Enfin le cas de l’Angleterre est aussi particulièrement intéressant en ce qui concerne les processus de densification douce, par construction de logements individuels supplémentaires dans les jardins. En effet, ces processus sont relativement importants et anciens sur le territoire britannique, du fait des régulations strictes en matière de lutte contre l’étalement urbain évoquées précédemment. Entre les années 1970 et 1990, ces politiques ont eu pour conséquence de diminuer le foncier disponible pour la construction de logements, provoquant une forte hausse des prix fonciers et immobiliers (Evans 1991). En vertu des préconisations gouvernementales de maximisation de l’utilisation du sol, les processus de densification se sont multipliés, notamment dans les quartiers de maisons unifamiliales avec jardin (constructions intercalaires, construction de maisons plus petites sur des terrains plus petits, etc.). Depuis les années 2000, des politiques ont ainsi été développées au niveau local pour encadrer l’urbanisation des jardins, ou “garden grabbing” (Sayce et al. 2010).

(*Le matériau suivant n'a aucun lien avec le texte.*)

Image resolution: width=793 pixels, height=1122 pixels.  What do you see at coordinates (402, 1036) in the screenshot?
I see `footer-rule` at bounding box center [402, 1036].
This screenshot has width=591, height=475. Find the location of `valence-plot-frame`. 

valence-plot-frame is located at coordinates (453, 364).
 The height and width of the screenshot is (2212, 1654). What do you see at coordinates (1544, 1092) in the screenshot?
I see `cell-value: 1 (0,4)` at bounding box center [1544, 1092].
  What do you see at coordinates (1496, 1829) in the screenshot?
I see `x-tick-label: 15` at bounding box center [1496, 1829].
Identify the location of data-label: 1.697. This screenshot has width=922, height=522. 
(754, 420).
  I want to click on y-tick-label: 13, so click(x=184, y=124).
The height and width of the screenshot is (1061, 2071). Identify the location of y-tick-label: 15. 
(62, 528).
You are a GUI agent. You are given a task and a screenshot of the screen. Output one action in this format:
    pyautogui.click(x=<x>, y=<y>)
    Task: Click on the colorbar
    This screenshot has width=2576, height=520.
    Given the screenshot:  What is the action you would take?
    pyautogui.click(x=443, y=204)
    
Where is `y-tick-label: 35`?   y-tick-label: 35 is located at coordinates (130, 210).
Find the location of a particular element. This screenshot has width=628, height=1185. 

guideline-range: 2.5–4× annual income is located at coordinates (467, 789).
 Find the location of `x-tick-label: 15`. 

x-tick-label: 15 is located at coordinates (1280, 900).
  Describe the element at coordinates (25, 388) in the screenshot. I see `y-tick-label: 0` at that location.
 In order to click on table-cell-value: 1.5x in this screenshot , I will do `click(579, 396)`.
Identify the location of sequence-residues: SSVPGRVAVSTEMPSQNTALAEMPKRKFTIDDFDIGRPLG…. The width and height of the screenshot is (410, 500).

Certaines municipalités se sont notamment appuyées sur ces phénomènes de construction de logement dans les jardins pour répondre aux objectifs nationaux de recyclage urbain1.

Parallèlement, dans le cadre de sa politique nationale de densification urbaine, le gouvernement britannique encourage la conversion de maisons individuelles en appartements, une autre forme de densification « douce » (voir la fiche sur les coûts de la densification ).

1 Une recherche actuellement financée par le PUCA, dans la cadre de son programme “Vers des politiques publiques de densification et d’intensification douces” et menée conjointement par l’Université de Sheffield et l’Université de Liège s’intéresse précisément au phénomène, et vise d’une part à le quantifier, d’autre part a étudier ses conséquences socio-spatiales, ainsi que sur l’évolution des prix fonciers et immobiliers.